Encore aujourd’hui, de nombreuses personnes pensent que l’homme est le seul animal qui ne soit pas… un animal. Et Homo sapiens se situerait dans un rapport hiérarchique avec les animaux. Une telle perception est particulièrement marquée dans les cultures abrahamiques influencées par le récit de la Genèse: au 3e jour Dieu aurait créé la flore, au 5e la faune et au 6e l’homme. Il précise aussi que ce dernier domine toutes les bêtes sauvages et toutes les bestioles qui rampent sur la terre.
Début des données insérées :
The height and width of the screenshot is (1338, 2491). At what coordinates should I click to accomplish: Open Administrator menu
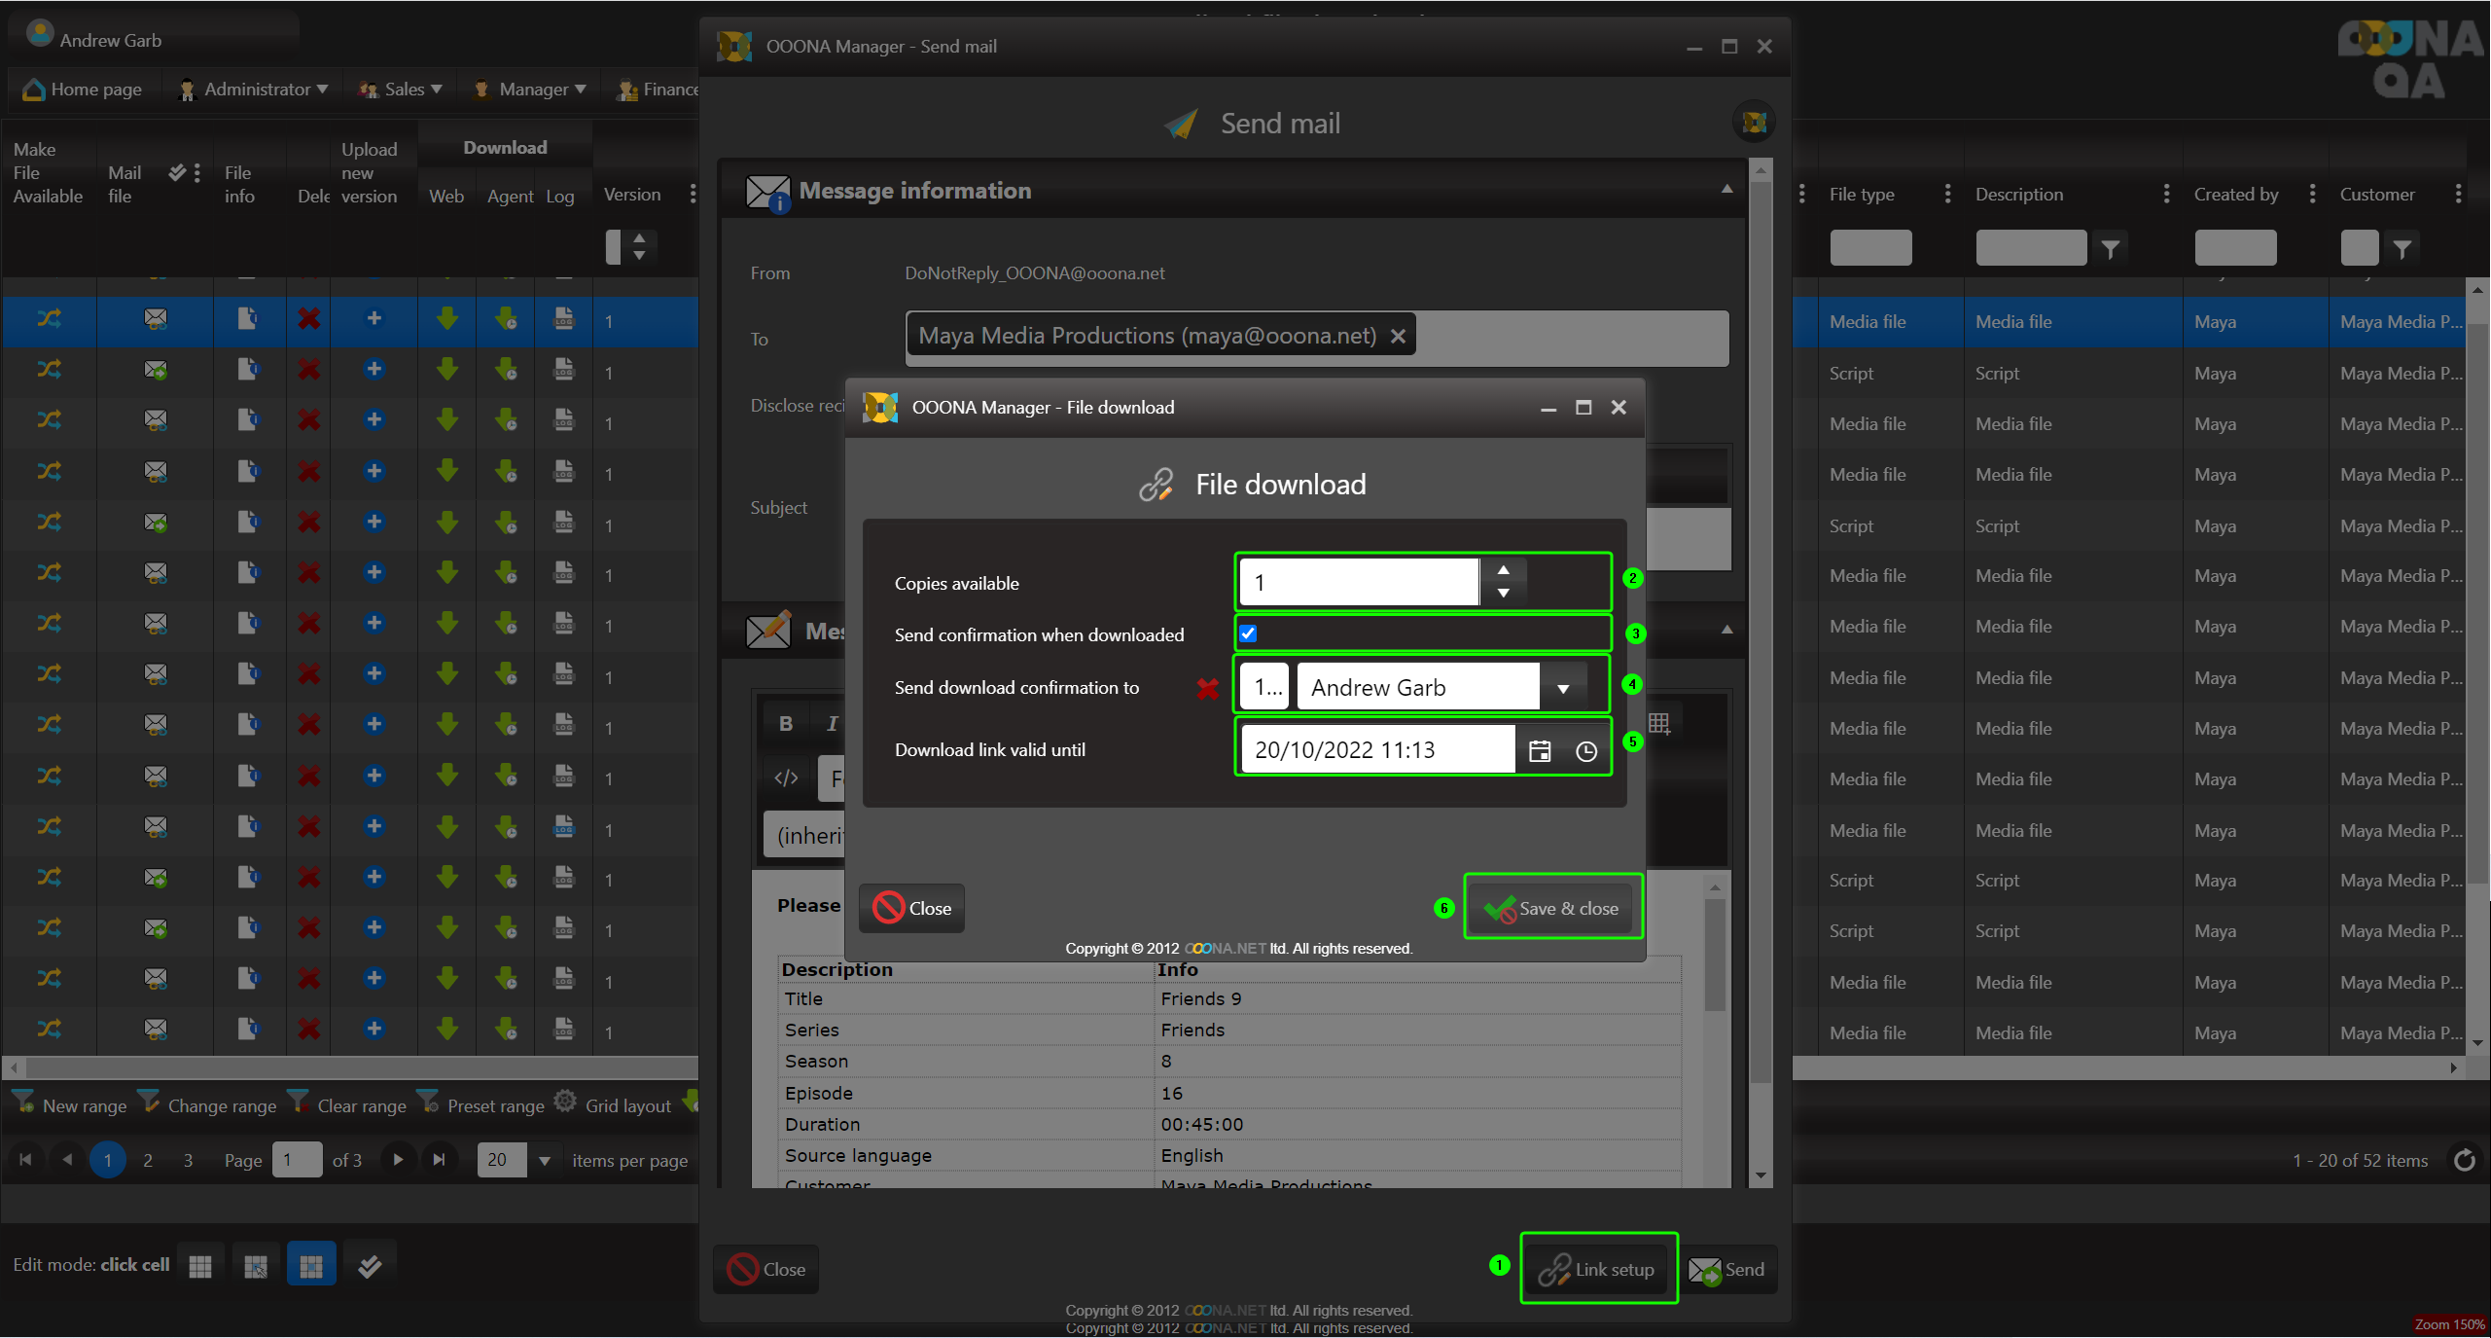(x=255, y=90)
Une telle dichotomie entre l’homme et l’animal est bien moins marquée dans d’autres cultures, que ce soit chez les animistes, les anciens égyptiens, les hindouistes, les bouddhistes ou les shintoïstes.
98% de nos gènes sont identiques à ceux de nos plus proches cousins les chimpanzés.
D’animal-machine à animal qui parle et rit
En Occident, le siècle des Lumières vient renforcer cette opposition homme/animal avec des penseurs comme René Descartes, qui compare les animaux à des machines incapables de penser, mus par des mouvements mécaniques comme une horloge. Le développement des sciences aux 18e et 19e siècles vient contredire une telle vision. En 1859, Charles Darwin propose que toutes les espèces, dont l’homme, ont évolué d’un ancêtre commun par le processus de la sélection naturelle. Sa théorie sera largement confirmée au cours du 20e siècle avec le développement de la génétique.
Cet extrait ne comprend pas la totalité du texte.